**Task requirements**
Return only the lines starting at the line that contains "Viewport: 735px width, 422px height." and ending with the final line of the listing; include both endpoints.

**Entries supplied**
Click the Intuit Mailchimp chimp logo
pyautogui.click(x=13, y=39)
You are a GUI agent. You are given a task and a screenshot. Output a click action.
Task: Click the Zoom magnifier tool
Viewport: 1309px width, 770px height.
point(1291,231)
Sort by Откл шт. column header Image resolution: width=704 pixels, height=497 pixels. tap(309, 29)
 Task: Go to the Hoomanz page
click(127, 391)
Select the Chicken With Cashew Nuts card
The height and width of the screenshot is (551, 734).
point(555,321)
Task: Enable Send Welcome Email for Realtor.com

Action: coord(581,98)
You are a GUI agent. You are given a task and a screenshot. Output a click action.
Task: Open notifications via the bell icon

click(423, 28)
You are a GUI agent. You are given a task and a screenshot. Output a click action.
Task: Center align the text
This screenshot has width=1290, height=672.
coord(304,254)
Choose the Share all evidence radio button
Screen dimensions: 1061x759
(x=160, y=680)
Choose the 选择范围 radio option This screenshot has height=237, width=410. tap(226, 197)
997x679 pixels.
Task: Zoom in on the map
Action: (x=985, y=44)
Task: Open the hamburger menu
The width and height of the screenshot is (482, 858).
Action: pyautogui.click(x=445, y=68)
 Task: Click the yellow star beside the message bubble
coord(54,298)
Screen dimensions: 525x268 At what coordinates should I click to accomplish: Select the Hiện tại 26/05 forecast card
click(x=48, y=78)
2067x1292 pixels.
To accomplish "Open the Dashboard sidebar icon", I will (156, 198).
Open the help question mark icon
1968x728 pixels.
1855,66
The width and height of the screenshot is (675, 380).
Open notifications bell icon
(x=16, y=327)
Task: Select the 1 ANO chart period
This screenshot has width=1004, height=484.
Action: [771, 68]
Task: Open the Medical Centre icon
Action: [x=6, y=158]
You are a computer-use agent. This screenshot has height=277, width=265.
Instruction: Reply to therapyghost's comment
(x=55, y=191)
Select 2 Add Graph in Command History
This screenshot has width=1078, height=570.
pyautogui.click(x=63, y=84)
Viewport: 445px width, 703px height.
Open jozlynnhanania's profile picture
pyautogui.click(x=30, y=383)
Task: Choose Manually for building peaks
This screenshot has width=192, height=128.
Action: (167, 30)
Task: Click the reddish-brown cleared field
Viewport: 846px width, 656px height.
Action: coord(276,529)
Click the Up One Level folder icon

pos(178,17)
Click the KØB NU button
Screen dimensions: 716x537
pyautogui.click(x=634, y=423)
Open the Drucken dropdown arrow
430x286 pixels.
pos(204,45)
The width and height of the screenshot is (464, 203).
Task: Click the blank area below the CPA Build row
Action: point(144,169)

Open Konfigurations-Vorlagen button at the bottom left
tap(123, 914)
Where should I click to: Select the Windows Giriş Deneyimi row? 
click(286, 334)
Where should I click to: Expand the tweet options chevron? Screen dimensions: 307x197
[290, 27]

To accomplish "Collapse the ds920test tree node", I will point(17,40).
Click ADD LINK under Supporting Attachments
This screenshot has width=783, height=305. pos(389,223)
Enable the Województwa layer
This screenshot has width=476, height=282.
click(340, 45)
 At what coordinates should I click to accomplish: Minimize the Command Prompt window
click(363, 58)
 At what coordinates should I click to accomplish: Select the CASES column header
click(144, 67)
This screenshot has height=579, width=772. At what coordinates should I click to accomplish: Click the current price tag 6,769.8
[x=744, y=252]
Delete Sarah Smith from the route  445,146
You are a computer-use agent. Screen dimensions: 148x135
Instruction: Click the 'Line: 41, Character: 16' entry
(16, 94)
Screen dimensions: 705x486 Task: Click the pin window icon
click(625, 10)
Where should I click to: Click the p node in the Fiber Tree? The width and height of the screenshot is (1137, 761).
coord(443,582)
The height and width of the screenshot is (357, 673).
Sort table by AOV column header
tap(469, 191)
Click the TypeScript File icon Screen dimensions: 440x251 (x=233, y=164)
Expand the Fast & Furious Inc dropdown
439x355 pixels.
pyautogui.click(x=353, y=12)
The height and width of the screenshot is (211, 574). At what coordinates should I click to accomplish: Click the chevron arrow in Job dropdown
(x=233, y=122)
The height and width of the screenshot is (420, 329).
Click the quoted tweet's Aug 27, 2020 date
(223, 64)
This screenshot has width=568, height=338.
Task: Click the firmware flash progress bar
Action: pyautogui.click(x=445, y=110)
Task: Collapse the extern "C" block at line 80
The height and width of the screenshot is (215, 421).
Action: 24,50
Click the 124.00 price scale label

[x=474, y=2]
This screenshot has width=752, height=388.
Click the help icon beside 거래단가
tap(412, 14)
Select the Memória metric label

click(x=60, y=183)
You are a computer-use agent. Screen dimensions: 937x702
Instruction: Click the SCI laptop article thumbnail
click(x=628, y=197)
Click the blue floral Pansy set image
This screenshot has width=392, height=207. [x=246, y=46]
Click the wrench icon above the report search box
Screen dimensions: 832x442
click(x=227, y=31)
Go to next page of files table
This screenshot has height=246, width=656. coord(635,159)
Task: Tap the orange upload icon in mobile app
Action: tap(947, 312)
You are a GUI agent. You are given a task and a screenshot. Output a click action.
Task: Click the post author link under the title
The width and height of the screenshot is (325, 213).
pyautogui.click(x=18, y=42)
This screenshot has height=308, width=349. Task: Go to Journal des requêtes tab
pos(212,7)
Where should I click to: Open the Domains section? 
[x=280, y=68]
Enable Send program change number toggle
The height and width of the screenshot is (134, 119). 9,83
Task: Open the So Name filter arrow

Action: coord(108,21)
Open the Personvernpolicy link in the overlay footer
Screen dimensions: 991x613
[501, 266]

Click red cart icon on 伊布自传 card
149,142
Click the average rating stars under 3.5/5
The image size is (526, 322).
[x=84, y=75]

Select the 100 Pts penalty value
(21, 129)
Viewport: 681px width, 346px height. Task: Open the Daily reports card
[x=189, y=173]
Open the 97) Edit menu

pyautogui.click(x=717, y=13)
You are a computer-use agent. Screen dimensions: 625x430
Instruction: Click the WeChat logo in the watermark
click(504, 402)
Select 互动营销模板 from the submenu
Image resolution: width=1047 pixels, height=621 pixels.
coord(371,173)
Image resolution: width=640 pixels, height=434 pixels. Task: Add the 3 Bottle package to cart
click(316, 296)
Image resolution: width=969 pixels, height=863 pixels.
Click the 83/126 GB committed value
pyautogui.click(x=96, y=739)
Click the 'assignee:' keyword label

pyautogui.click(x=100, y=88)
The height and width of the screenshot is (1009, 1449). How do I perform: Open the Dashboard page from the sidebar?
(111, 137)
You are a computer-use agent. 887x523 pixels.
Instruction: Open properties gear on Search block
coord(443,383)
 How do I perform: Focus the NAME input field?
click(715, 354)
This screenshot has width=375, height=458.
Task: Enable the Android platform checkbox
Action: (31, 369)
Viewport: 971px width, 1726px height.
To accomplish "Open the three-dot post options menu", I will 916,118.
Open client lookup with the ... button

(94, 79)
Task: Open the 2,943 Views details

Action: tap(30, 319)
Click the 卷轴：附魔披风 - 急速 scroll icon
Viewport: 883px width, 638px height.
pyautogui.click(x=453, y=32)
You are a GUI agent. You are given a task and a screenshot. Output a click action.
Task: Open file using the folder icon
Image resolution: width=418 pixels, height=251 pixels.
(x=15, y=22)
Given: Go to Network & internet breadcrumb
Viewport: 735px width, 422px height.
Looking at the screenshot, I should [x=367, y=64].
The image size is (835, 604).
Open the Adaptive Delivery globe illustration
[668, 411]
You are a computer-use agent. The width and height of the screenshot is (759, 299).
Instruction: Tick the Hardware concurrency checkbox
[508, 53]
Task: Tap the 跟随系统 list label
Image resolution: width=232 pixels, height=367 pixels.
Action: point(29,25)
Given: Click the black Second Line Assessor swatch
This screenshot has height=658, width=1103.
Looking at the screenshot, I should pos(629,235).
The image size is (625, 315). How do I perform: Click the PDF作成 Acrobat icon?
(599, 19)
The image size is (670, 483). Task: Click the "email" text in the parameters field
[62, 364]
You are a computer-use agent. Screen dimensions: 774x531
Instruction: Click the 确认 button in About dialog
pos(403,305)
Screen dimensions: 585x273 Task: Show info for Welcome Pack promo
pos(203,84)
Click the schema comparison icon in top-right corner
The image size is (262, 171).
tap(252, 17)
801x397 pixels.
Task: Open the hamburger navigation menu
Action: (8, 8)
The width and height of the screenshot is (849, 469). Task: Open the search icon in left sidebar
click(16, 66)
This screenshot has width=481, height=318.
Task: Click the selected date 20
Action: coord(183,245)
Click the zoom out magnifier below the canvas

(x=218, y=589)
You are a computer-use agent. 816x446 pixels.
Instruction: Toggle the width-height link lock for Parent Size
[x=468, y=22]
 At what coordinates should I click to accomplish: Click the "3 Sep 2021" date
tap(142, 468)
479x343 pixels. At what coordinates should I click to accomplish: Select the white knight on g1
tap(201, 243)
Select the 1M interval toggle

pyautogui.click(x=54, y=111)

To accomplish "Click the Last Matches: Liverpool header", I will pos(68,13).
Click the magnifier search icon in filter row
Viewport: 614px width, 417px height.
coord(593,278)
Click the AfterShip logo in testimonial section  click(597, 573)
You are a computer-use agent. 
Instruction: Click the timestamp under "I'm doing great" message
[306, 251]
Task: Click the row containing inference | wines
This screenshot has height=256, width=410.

**Task answer**
Viewport: 735px width, 422px height.
Looking at the screenshot, I should [x=367, y=64].
The image size is (835, 604).
Open the Adaptive Delivery globe illustration
[668, 411]
You are a computer-use agent. The width and height of the screenshot is (759, 299).
Instruction: Tick the Hardware concurrency checkbox
[508, 53]
Task: Tap the 跟随系统 list label
Image resolution: width=232 pixels, height=367 pixels.
Action: point(29,25)
Given: Click the black Second Line Assessor swatch
This screenshot has height=658, width=1103.
Looking at the screenshot, I should pos(629,235).
The image size is (625, 315). How do I perform: Click the PDF作成 Acrobat icon?
(599, 19)
The image size is (670, 483). Task: Click the "email" text in the parameters field
[62, 364]
You are a computer-use agent. Screen dimensions: 774x531
Instruction: Click the 确认 button in About dialog
pos(403,305)
Screen dimensions: 585x273 Task: Show info for Welcome Pack promo
pos(203,84)
Click the schema comparison icon in top-right corner
The image size is (262, 171).
tap(252, 17)
801x397 pixels.
Task: Open the hamburger navigation menu
Action: (8, 8)
The width and height of the screenshot is (849, 469). Task: Open the search icon in left sidebar
click(16, 66)
This screenshot has width=481, height=318.
Task: Click the selected date 20
Action: coord(183,245)
Click the zoom out magnifier below the canvas

(x=218, y=589)
You are a computer-use agent. 816x446 pixels.
Instruction: Toggle the width-height link lock for Parent Size
[x=468, y=22]
 At what coordinates should I click to accomplish: Click the "3 Sep 2021" date
tap(142, 468)
479x343 pixels. At what coordinates should I click to accomplish: Select the white knight on g1
tap(201, 243)
Select the 1M interval toggle

pyautogui.click(x=54, y=111)

To accomplish "Click the Last Matches: Liverpool header", I will pos(68,13).
Click the magnifier search icon in filter row
Viewport: 614px width, 417px height.
coord(593,278)
Click the AfterShip logo in testimonial section  click(597, 573)
You are a computer-use agent. 
Instruction: Click the timestamp under "I'm doing great" message
[306, 251]
Task: Click the row containing inference | wines
This screenshot has height=256, width=410.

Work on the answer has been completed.